*** Data extracts ***

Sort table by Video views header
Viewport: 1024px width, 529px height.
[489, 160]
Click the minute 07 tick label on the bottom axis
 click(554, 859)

*** End of Data extracts ***
*** Data extracts ***

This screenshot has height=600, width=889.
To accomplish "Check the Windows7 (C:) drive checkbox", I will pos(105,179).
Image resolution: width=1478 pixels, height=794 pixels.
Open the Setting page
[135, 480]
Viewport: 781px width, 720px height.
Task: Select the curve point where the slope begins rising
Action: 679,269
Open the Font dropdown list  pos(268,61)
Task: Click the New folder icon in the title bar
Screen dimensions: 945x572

*** End of Data extracts ***

The range runs from the line with "Open the Setting page" up to and including the line with "Screen dimensions: 945x572" in the listing above; please write out exactly those lines and nothing more.

Open the Setting page
[135, 480]
Viewport: 781px width, 720px height.
Task: Select the curve point where the slope begins rising
Action: 679,269
Open the Font dropdown list  pos(268,61)
Task: Click the New folder icon in the title bar
Screen dimensions: 945x572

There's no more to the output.